[Paper] Detection Fire in Camera RGB-NIR

Published: 3 weeks ago (December 29, 2025 at 11:48 AM EST)

3 min read

Source: arXiv

Source: arXiv - 2512.23594v1

Overview

The paper tackles a persistent problem in computer‑vision‑based fire monitoring: reliably spotting flames at night using RGB‑NIR (near‑infrared) cameras. By augmenting scarce NIR data, introducing a two‑stage detection pipeline, and proposing a patch‑based variant of YOLO, the authors push detection accuracy beyond the best‑published results while cutting down false alarms caused by bright artificial lights.

Key Contributions

Expanded NIR dataset – curated and heavily augmented to mitigate the lack of publicly available night‑vision fire imagery.
Two‑stage detection pipeline – combines a fast YOLOv11 front‑end with a lightweight EfficientNetV2‑B0 classifier to filter out false positives from artificial lighting.
Patched‑YOLO – a novel preprocessing scheme that splits high‑resolution RGB frames into overlapping patches, enabling the detector to better capture small or distant flames.
Comprehensive benchmark – re‑evaluates state‑of‑the‑art detectors (YOLOv7, RT‑DETR, YOLOv9) on the new dataset, demonstrating consistent gains in mAP₅₀₋₉₅.

Methodology

Data Collection & Augmentation
- Gathered raw NIR video from night‑vision cameras in controlled fire‑training sites.
- Applied geometric (rotation, scaling), photometric (brightness/contrast jitter), and domain‑specific augmentations (simulated smoke, lens flare) to inflate the training pool.
Two‑Stage Detection
- Stage 1: YOLOv11 runs on the full‑frame RGB‑NIR composite, quickly proposing bounding boxes.
- Stage 2: Each proposal is cropped and fed to EfficientNetV2‑B0, which classifies it as “fire” or “non‑fire” (e.g., street lamp).
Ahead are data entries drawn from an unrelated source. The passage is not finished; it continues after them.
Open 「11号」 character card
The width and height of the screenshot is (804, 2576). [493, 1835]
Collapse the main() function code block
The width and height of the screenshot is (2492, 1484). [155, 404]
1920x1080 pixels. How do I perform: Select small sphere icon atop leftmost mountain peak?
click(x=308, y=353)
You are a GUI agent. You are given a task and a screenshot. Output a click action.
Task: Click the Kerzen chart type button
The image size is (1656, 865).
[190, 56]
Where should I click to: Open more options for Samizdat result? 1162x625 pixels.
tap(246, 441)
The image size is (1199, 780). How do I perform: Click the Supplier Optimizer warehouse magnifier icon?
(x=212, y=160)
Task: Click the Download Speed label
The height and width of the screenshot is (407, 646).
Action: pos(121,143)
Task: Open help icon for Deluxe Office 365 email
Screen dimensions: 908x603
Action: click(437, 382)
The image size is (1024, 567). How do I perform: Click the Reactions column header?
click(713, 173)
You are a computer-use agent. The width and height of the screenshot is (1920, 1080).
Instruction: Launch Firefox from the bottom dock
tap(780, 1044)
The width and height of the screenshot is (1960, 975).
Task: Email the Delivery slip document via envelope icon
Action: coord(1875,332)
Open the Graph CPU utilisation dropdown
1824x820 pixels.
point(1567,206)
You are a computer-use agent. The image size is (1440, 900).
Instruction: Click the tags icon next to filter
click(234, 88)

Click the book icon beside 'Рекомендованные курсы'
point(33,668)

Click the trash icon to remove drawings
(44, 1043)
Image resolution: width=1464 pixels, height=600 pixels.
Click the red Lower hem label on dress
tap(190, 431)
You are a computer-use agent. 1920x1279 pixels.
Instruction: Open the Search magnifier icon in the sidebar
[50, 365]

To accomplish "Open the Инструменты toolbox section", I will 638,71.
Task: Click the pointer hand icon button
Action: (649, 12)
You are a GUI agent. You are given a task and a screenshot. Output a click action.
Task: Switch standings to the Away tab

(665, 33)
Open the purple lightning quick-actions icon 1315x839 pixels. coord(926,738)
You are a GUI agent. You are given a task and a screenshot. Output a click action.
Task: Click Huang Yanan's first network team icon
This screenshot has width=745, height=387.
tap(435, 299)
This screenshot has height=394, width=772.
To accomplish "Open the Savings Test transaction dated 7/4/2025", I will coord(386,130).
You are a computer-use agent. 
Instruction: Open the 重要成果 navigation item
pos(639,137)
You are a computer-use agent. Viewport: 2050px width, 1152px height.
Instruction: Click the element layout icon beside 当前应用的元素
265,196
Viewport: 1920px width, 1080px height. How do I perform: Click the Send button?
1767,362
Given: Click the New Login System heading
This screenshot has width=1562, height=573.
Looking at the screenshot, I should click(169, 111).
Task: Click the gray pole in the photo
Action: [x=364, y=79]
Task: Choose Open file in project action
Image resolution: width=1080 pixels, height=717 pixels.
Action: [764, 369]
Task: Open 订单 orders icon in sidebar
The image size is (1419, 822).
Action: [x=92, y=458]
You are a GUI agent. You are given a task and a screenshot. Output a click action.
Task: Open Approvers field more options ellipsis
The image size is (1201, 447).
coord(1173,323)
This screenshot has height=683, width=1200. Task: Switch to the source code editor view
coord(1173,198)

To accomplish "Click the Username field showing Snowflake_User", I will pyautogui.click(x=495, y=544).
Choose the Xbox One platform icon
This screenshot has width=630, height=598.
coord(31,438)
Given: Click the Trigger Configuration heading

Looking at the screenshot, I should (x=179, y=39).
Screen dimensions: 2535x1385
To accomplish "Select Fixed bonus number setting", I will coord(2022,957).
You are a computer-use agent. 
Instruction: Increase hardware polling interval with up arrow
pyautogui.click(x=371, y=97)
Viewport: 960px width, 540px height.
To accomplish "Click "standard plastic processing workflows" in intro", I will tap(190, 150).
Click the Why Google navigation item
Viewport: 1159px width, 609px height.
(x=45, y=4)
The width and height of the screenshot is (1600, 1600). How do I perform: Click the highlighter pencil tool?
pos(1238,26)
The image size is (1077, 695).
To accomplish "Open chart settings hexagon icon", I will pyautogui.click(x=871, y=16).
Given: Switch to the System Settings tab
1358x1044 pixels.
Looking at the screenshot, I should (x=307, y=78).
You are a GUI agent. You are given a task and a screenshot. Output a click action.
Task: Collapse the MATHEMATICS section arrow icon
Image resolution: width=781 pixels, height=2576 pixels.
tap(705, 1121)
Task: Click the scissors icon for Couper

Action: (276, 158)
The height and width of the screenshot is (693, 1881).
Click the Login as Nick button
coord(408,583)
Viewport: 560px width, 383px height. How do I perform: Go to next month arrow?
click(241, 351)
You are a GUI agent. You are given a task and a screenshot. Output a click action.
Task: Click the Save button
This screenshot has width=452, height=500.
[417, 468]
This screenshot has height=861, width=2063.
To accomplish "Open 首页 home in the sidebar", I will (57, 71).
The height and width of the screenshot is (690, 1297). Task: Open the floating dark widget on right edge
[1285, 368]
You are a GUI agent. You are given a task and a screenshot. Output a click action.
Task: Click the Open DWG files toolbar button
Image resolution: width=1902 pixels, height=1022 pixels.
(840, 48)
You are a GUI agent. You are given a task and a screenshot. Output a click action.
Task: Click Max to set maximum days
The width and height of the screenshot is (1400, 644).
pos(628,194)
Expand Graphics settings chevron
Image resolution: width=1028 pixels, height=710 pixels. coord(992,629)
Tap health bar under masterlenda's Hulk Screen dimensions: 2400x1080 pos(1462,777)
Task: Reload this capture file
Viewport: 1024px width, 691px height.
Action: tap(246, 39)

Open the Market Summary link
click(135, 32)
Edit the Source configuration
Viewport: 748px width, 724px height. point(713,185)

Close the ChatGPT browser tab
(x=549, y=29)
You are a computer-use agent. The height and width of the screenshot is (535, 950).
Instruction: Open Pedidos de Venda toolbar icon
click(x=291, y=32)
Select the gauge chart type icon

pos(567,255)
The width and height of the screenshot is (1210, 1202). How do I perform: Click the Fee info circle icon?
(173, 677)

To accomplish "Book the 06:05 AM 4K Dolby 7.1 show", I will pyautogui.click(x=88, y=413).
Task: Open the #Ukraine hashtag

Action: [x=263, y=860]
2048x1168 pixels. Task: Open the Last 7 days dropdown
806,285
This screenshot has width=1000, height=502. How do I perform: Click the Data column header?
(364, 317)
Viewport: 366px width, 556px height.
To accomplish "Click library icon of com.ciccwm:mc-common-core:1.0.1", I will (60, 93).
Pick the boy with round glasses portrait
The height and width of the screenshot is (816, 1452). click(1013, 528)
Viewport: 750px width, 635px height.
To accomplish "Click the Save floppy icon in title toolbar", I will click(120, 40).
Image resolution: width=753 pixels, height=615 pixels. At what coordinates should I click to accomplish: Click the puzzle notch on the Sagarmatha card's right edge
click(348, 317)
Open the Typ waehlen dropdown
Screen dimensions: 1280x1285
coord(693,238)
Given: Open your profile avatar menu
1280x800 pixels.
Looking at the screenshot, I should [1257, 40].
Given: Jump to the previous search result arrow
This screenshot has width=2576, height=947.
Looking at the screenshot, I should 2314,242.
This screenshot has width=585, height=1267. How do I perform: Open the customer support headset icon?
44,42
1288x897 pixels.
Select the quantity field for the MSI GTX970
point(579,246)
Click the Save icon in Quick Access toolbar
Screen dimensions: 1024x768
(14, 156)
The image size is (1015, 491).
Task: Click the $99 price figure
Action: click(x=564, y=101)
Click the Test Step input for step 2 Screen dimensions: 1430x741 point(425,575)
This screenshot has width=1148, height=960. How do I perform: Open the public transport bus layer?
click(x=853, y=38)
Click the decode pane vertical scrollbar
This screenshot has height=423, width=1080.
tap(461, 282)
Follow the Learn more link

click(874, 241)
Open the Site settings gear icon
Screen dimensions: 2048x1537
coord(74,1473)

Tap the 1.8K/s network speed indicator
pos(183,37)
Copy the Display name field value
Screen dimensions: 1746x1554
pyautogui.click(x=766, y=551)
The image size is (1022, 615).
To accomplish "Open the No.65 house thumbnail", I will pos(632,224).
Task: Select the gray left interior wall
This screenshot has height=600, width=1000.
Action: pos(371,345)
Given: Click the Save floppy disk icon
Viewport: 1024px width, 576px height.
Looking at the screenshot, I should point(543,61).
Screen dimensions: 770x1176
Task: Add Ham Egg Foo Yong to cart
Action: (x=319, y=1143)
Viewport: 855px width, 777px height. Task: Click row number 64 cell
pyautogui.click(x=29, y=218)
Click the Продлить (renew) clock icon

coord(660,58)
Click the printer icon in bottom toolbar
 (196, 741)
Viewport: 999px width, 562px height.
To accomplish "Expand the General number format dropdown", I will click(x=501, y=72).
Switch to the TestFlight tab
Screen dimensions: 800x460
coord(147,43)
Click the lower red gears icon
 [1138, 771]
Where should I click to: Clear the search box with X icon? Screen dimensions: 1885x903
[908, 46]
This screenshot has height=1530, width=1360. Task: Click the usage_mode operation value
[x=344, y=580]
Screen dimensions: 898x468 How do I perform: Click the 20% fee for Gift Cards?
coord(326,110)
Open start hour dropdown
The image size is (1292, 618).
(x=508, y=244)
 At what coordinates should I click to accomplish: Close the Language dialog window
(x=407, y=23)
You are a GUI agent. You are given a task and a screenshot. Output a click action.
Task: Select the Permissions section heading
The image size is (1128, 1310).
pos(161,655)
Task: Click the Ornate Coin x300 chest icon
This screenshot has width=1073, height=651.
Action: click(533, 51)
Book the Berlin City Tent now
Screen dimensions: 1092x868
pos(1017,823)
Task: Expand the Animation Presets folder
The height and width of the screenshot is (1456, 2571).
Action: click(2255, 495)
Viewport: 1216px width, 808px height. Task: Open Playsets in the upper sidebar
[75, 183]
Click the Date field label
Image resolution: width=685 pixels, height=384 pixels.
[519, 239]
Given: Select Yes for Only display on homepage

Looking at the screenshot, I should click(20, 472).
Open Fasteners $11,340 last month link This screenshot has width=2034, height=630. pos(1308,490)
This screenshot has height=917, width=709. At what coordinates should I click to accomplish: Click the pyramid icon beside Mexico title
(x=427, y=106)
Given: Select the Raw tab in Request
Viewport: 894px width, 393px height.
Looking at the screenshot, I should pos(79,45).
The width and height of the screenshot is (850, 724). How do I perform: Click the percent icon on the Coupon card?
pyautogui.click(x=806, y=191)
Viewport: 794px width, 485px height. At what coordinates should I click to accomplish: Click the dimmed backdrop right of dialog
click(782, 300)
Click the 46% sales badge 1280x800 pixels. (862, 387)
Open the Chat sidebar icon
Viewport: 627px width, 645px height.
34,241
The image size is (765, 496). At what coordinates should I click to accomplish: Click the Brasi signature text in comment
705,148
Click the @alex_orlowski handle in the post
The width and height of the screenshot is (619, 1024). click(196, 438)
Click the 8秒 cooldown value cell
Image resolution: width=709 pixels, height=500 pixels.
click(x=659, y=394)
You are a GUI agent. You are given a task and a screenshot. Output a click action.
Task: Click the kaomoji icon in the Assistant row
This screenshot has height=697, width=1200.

This lightweight net runs on the GPU in parallel, keeping latency low.
Patched‑YOLO for RGB
- The input image is tiled into overlapping patches (e.g., 640 × 640 with 20 % overlap).
- YOLO processes each patch independently; detections are merged using non‑maximum suppression across patch boundaries.
- This strategy preserves high‑resolution detail without blowing up memory usage.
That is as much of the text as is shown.